La fin du xvie s. voit également l'invention capitale d'un
nouveau genre : la tragi-comédie, qui, tout aussi irrégulière, puise constamment dans la littérature
romanesque, et partant déroule des aventures héroïques et amoureuses, où la
mort n'est qu'un risque et où le dénouement est systématiquement heureux.
D'égale importance fut l'importation d'Italie, à la même époque, de la pastorale, qui a l'amour pour unique enjeu et où l'action est fortement structurée
grâce au principe des amours en chaîne.
C’est dans ce contexte que les inventeurs de la tragédie classique(Jean Mairet, Georges de Scudéry, Pierre Corneille, Jean de Rotrou) imaginent une nouvelle forme de tragédie régulière en puisant aux mêmes
sources théoriques que les auteurs de la Renaissance.Alexandre Hardy, le principal auteur de tragédies irrégulières et de tragi-comédies du
premier quart du siècle, Théophile de Viau (Pyrame et Thisbé) et le seigneur de Racan (les Bergeries) – admirés pour
leurs drames amoureux écrits dans une langue polie et poétique – servent
de modèles aux premiers tragédiens classiques, qui commencent eux-mêmes leur
carrière par des tragi-comédies et des pastorales.
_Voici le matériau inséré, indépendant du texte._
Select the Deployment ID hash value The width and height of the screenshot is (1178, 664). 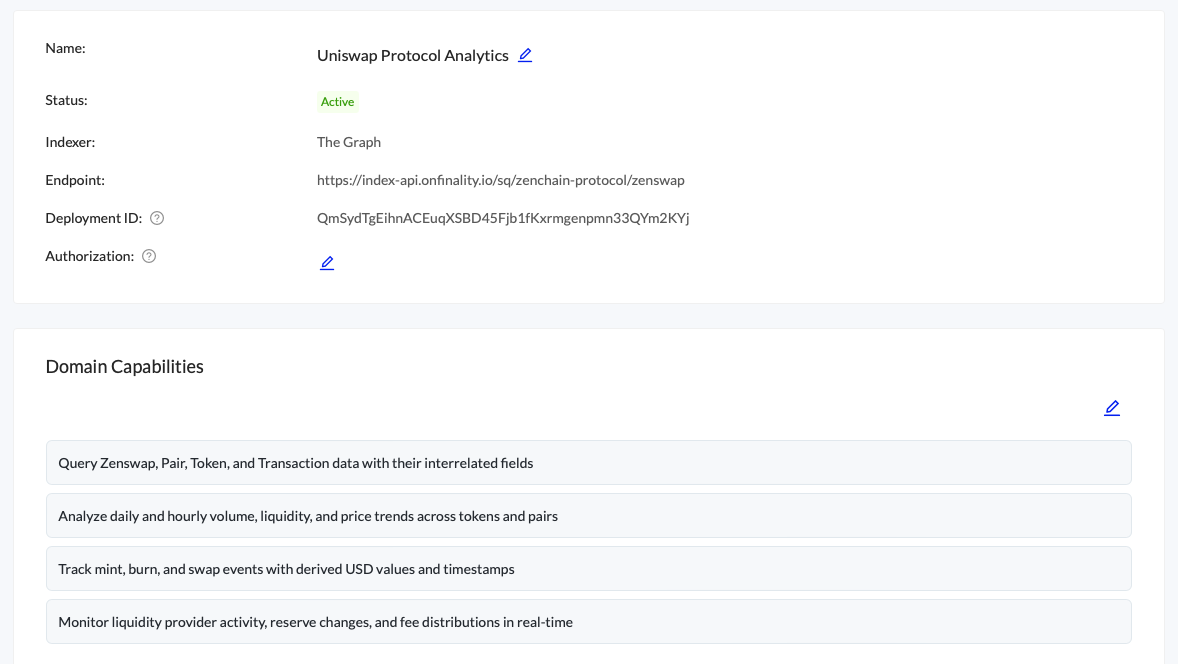point(503,218)
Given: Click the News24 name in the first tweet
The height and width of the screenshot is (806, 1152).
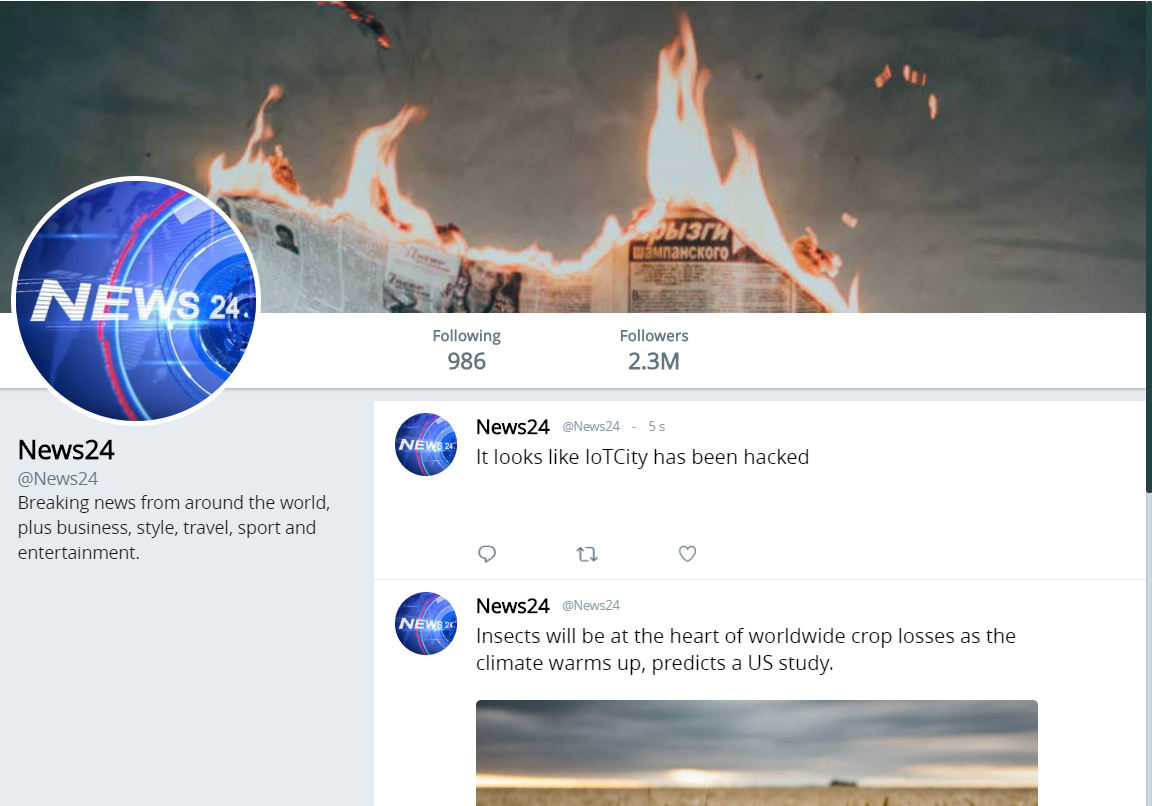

En même temps, ils
établissent les principes de régularité et de vraisemblance, préconisés par les
théoriciens à partir de 1630, tout en intégrant les apports tragi-comiques et
pastoraux que constituent l'action et le mouvement, la psychologie et le
conflit amoureux, l'expression d'une volonté de dépassement de soi engendrée
par la passion. La Sophonisbe (1634) de Jean Mairet marque la
naissance et la victoire. d'un genre tragique régulier.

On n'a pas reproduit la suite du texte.